■ EXERCISE INSTRUCTIONS: In the listing below, a line holding "The image size is (995, 712)." and a line holding "You are a computer-use agent. The" mark the range. Retype both exactly, with all lines between them.
----
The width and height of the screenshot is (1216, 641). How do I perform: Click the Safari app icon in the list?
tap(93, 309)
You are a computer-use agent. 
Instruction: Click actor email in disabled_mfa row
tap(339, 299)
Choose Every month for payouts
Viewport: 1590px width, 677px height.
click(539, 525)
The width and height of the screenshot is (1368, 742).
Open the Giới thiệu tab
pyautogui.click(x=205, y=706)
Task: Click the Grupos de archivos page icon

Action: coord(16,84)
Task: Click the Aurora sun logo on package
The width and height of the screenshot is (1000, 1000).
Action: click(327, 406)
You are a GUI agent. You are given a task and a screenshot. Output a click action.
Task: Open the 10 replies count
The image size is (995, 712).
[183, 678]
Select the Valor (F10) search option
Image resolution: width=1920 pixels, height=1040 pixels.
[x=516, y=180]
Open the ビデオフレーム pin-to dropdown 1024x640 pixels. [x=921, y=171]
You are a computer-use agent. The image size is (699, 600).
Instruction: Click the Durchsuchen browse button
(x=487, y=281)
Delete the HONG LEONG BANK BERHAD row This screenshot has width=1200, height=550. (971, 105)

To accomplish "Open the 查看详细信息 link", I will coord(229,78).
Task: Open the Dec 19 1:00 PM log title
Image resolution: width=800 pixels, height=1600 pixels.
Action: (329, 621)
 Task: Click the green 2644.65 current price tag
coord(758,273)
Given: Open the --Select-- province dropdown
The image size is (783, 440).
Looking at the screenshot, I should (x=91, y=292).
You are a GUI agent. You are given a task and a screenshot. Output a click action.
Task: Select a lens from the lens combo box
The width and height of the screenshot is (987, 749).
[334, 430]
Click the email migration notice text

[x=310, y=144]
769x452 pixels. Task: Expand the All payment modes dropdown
----
■ OUTPUT OF THE EXERCISE:
The image size is (995, 712).
[183, 678]
Select the Valor (F10) search option
Image resolution: width=1920 pixels, height=1040 pixels.
[x=516, y=180]
Open the ビデオフレーム pin-to dropdown 1024x640 pixels. [x=921, y=171]
You are a computer-use agent. The image size is (699, 600).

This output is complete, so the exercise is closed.